- Directed by: Thomas Carr
- Written by: Clint Johnston Harry L. Fraser
- Produced by: Vincent M. Fennelly
- Starring: Whip Wilson Fuzzy Knight Christine McIntyre
- Cinematography: Ernest Miller
- Edited by: Sam Fields
- Music by: Raoul Kraushaar
- Production company: Transwestern Pictures
- Distributed by: Monogram Pictures
- Release date: April 3, 1951;
- Running time: 58 minutes
- Country: United States
- Language: English

= Wanted: Dead or Alive (1951 film) =

1951 film

Wanted: Dead or Alive is a 1951 American Western film directed by Thomas Carr and starring Whip Wilson, Fuzzy Knight and Christine McIntyre.

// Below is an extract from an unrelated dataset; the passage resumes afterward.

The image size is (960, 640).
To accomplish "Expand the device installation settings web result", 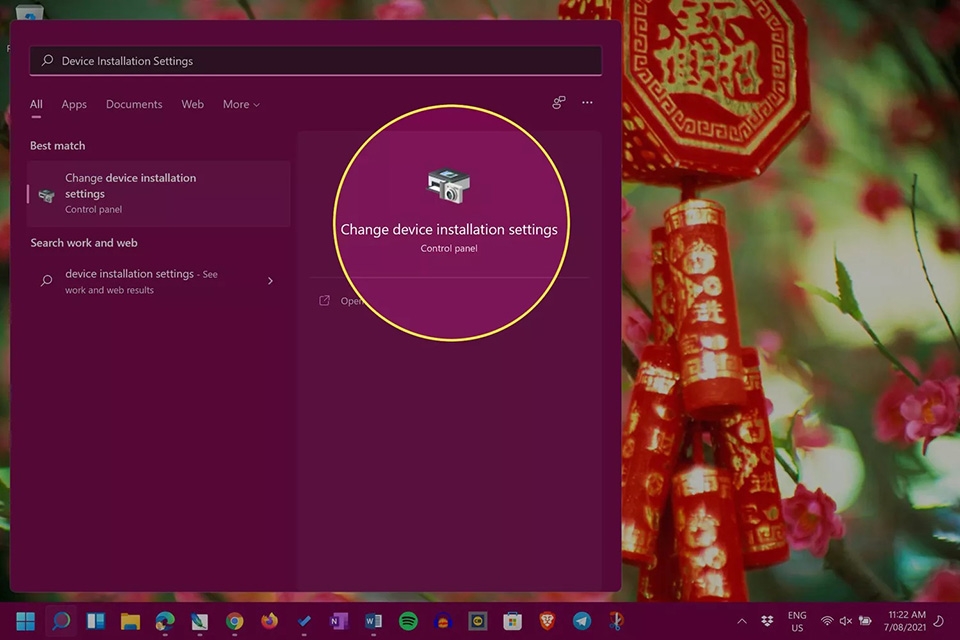I will [270, 281].
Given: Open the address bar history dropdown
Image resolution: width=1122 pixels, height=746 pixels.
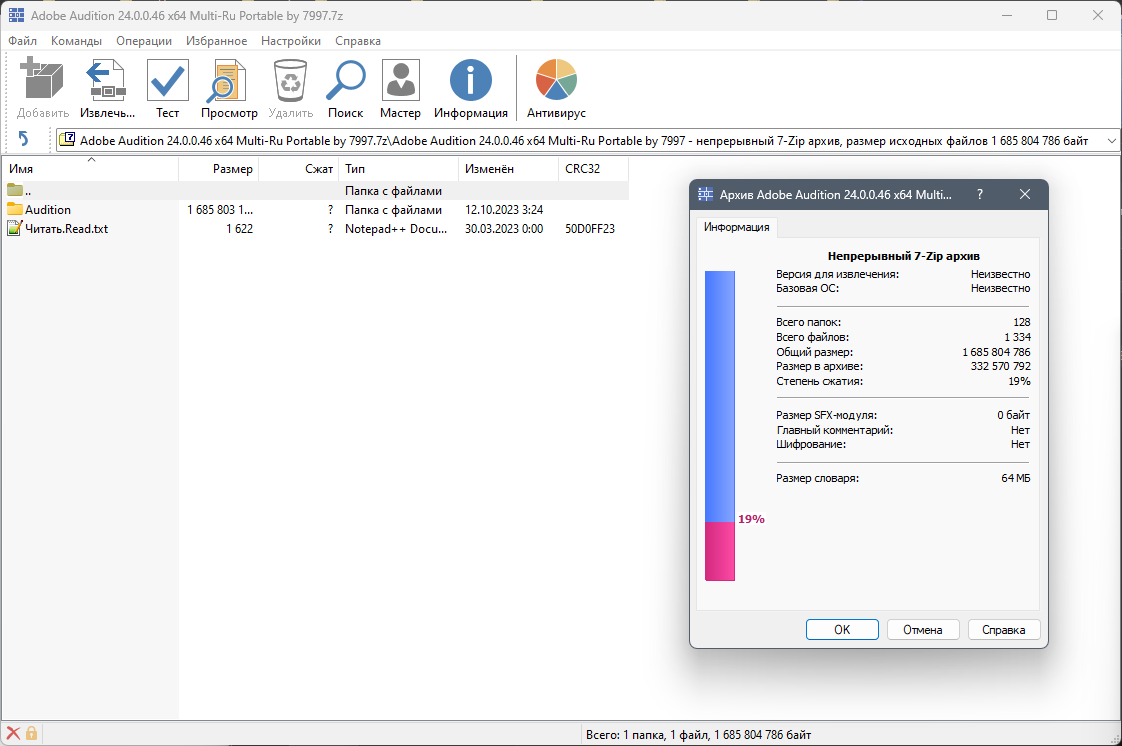Looking at the screenshot, I should coord(1110,140).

The film was distributed as a second feature by Monogram Pictures. It was shot partly at the Iverson Ranch in California and its sets were designed by the art directors Dave Milton and Fred Preble. Wanted: Dead or Alive is the first of a series of films pairing Wilson and Knight.

==Plot==
A gang is freeing wanted outlaws from jail and then killing them in order to claim the reward money. Three marshals plan to infiltrate the gang, with one of them posing as an outlaw, to bring them to justice.

==Cast==
- Whip Wilson as Marshal Whip Wilson
- Fuzzy Knight as Texas
- Jim Bannon as U. S. Marshal Jim Bannon
- Christine McIntyre as Spangles Calhoun
- Leonard Penn as Sid Taggart
- Lane Bradford as Utah Grant
- Zon Murray as Mike
- Marshall Reed as Sheriff Jeff
- Stanley Price as John Meade
- Buddy Roosevelt as Jed Lewis
- George DeNormand as Bart Richards

==Bibliography==
- Drew, Bernard A. Motion Picture Series and Sequels: A Reference Guide. Routledge, 2013.